(Stored data)
------------------------------

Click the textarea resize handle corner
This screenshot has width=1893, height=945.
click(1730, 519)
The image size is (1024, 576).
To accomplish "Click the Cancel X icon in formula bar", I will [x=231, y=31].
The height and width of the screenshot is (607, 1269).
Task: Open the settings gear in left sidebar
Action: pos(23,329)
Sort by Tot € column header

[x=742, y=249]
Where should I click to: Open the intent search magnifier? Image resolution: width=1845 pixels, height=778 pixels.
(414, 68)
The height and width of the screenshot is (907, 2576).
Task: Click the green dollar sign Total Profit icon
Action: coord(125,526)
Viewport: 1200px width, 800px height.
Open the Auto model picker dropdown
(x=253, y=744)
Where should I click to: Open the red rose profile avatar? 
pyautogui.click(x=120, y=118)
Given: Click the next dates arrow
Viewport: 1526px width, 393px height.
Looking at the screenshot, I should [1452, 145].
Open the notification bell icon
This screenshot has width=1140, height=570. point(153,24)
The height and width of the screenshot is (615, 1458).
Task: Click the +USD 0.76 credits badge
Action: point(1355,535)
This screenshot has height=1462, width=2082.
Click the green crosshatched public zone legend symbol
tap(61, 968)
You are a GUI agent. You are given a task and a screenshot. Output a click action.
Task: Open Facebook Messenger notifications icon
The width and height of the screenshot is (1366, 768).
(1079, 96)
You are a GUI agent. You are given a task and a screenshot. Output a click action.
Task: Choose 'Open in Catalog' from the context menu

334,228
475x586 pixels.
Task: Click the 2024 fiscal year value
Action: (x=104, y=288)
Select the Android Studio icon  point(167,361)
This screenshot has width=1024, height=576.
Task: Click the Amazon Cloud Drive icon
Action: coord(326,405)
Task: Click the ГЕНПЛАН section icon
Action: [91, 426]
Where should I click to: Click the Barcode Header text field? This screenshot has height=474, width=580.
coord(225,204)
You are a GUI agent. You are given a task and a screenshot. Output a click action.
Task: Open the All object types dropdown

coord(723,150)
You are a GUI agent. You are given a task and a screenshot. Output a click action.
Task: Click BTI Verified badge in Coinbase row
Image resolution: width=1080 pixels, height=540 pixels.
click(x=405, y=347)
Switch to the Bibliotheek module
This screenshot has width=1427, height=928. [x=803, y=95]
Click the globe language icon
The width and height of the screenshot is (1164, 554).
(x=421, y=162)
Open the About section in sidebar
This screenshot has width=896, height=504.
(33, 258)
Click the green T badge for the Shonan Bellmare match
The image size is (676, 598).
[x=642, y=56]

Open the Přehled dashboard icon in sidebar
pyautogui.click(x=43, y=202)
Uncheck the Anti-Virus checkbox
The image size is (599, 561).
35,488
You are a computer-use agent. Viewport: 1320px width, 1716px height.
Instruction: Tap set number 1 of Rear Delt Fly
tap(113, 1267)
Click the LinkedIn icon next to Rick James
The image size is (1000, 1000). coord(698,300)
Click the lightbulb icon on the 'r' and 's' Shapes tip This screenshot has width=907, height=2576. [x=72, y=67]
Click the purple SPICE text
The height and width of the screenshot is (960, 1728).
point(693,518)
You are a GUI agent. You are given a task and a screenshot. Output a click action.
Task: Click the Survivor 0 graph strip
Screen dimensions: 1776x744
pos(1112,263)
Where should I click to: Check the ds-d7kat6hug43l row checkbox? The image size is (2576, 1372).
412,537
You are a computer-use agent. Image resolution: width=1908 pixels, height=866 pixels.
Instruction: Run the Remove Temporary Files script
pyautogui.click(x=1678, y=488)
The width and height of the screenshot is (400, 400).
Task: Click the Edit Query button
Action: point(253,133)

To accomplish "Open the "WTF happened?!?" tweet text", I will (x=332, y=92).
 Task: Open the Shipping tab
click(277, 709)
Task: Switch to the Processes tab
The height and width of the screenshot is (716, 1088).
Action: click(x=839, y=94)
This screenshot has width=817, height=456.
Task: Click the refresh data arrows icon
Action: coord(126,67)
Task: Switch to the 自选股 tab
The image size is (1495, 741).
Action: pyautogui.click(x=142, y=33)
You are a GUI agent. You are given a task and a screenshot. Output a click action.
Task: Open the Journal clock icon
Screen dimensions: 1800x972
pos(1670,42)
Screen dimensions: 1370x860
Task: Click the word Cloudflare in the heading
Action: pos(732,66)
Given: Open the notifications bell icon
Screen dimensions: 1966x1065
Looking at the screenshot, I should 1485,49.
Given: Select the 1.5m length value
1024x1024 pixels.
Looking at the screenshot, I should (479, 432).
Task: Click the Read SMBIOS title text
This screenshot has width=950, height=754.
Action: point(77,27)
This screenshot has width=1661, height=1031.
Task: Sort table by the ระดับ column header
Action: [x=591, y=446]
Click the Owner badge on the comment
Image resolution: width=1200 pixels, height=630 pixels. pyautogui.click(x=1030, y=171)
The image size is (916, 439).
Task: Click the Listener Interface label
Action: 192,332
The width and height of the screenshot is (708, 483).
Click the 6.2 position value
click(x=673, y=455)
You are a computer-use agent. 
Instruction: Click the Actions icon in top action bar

------------------------------

> [TASK] Count the lines of the data that contain the word "computer", and give only that number.

> [OUTPUT BELOW] 3